→ **TASK GOAL**
An exact repetition of all the entries that follow is required.

************

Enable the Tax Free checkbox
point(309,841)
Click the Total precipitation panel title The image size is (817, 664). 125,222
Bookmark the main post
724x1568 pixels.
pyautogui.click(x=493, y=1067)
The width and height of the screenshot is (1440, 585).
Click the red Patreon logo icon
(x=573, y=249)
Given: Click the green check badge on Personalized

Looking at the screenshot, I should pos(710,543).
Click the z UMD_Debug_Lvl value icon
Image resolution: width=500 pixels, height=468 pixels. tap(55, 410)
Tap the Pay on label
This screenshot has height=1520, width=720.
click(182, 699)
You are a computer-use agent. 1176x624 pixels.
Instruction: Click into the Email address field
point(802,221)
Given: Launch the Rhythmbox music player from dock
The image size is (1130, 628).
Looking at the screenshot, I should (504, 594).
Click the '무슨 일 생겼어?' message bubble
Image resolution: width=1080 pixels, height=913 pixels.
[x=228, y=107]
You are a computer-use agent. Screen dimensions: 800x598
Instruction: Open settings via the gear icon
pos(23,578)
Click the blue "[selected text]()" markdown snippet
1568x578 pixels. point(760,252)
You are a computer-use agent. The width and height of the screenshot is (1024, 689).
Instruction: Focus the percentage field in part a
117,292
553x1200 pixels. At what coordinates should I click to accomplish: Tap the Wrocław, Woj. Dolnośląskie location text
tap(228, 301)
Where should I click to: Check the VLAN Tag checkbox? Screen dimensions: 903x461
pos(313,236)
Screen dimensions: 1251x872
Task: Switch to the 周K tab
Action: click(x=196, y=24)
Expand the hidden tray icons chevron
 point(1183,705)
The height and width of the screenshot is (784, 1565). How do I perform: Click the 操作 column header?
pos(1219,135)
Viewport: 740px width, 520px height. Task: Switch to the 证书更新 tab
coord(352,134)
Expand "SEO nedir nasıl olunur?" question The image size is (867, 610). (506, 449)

************

→ **SOLUTION FOR THIS TASK**
Enable the Tax Free checkbox
point(309,841)
Click the Total precipitation panel title The image size is (817, 664). 125,222
Bookmark the main post
724x1568 pixels.
pyautogui.click(x=493, y=1067)
The width and height of the screenshot is (1440, 585).
Click the red Patreon logo icon
(x=573, y=249)
Given: Click the green check badge on Personalized

Looking at the screenshot, I should pos(710,543).
Click the z UMD_Debug_Lvl value icon
Image resolution: width=500 pixels, height=468 pixels. tap(55, 410)
Tap the Pay on label
This screenshot has height=1520, width=720.
click(182, 699)
You are a computer-use agent. 1176x624 pixels.
Instruction: Click into the Email address field
point(802,221)
Given: Launch the Rhythmbox music player from dock
The image size is (1130, 628).
Looking at the screenshot, I should (504, 594).
Click the '무슨 일 생겼어?' message bubble
Image resolution: width=1080 pixels, height=913 pixels.
[x=228, y=107]
You are a computer-use agent. Screen dimensions: 800x598
Instruction: Open settings via the gear icon
pos(23,578)
Click the blue "[selected text]()" markdown snippet
1568x578 pixels. point(760,252)
You are a computer-use agent. The width and height of the screenshot is (1024, 689).
Instruction: Focus the percentage field in part a
117,292
553x1200 pixels. At what coordinates should I click to accomplish: Tap the Wrocław, Woj. Dolnośląskie location text
tap(228, 301)
Where should I click to: Check the VLAN Tag checkbox? Screen dimensions: 903x461
pos(313,236)
Screen dimensions: 1251x872
Task: Switch to the 周K tab
Action: click(x=196, y=24)
Expand the hidden tray icons chevron
 point(1183,705)
The height and width of the screenshot is (784, 1565). How do I perform: Click the 操作 column header?
pos(1219,135)
Viewport: 740px width, 520px height. Task: Switch to the 证书更新 tab
coord(352,134)
Expand "SEO nedir nasıl olunur?" question The image size is (867, 610). (506, 449)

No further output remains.